Recently I have been working on a robot that required accurate measurement of distance (more on that robot on a later post). I noticed some unpredictable behavior of the robot and so I investigated further to find out what was wrong with it. It turns out that the Sharp GP2D120 sensors I used are pretty noisy! I didn’t do much research about it before adding it on my project. When I needed to know the distance value, I took 10 consecutive readings and averaged them. But that was not such a clever choice for filtering and you will understand why, in a while.

Let me first explain you my testing platform. First of all we have the robot that has the GP2D120 sensor on. The PIC micro (used a PIC18F4520) on the robot is able to transmit wirelessly using an XBEE module. Data is received on my PC using another XBEE module through USB. Finally, data is analysed in MATLAB. So I position my robot to be stable, so that the distance sensor should read the same value constantly. Each value read, is transmitted and captured on my PC.

## Experiment 1 – No filtering

No filtering

Notice that the y axis is the ADC value and not the voltage value directly. As you can see there are some pretty nasty spikes over there! They occur quite ofter as well. Converting those values to distance, spikes reach up to 3cm ! So you have a wrong measurement by 3cm. For a project that requires accuracy that is a nightmare!

As I told you above, I used an average value to get my reading i.e. took 10 consecutive measurements and divide them by 10. Now you can understand why this kind of filtering is quite wrong. When we are averaging some values, it means that we put equal ‘trust’ that those values are correct. That is wrong, because the spikes shouldn’t be considered at all. They should be removed.

So I searched around for a quick fix and most roads lead to the median filter.

## Experiment 2 – Median Filter

What is median filter? If you want head over to wikipedia to read the formal definition. I will try to explain it as I understood it. So lets take an example measurement set (this is out of my head) [4 , 6 , 50 , 7 , 6]. Let’s assume that we are trying to measure something that is 6 and I added some noise. If you take a look at those sample you will clearly see that we have 4 measurements around 6 and a spike at 50. That spike is clearly wrong, and should not be taken into consideration. Jumping a couple of paragraphs back (where I said that the averaging filter is not suitable for spikes) taking the average of those values would give 14.6. That is pretty inaccurate compared to the correct value that is 6, right?

Now let’s apply a simple median filter. To do that, firstly we need to sort the sample set, i.e. [4 , 6 , 6 , 7 , 50]. Then take the value in the middle of the set, which is 6. And that is the value we will use. And that’s it 🙂

Intuitively, the filter assumes that we have at least some correct measurements close to the real value. After sorting, the extreme positive and negative values around those measurements are moved to the right and left positions of the set, leaving the ‘good’ values in the middle.

• INFORMATION PROVIDED:
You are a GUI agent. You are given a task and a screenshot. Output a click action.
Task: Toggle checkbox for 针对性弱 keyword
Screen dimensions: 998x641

• ACTIONS TO TAKE:
(a) Translate this sentence from the sensor filtering post into Spanish: "That spike is clearly wrong, and should not be taken into consideration."
(b) Carry the post on sensor noise and median filtering forward from its final sentence, writing the next part in the same voice.

• RESPONSES IN ORDER:
(a) Ese pico es claramente erróneo y no debería tenerse en cuenta.

(b)
Of course there are some limitations. For example, imagine having 3 positive spikes [4 , 6 , 45 , 47 , 50]. In this case, median would show 45 which is completely wrong (but having 3 spikes in 5 measurements!!!). On the other hand it would be able to get the right value even if we had more spikes, as long as they were separated. Imagine 2 negative and 2 positive spikes [-40 ,1 , 6 , 47 , 50]. Median will work fine as long as the concentrated spikes are not more than the 50% of the samples. Also note that you could always increase the ‘window’ of the filter, so for example take 10 values to be more accurate.

I implemented the median filter with a simple bubble sorting of 10 measurements. I am not going to include this here, but tell me so if you need help.

So let’s see what happens to our Sharp GP2D120 sensor data.

Median Filtering

Nice! It worked 🙂 It may look pretty noisy but what is important is that the spikes were removed. Without the spikes we can apply a smoothing filter that will smooth this random noise out. From my robot placement, I know that the value should be around 191. Lets see the distribution of the error

Noise Distribution

That looks like Gaussian… I believe we can smooth that out easily.

To do that I used the exponential filter.

## Experiment 3 – Adding the Exponential Filter

So now we got rid of the spikes we will smooth our signal out using the exponential filter. I like this filter because it is really light on computation and it is iterative, no needing much storage memory.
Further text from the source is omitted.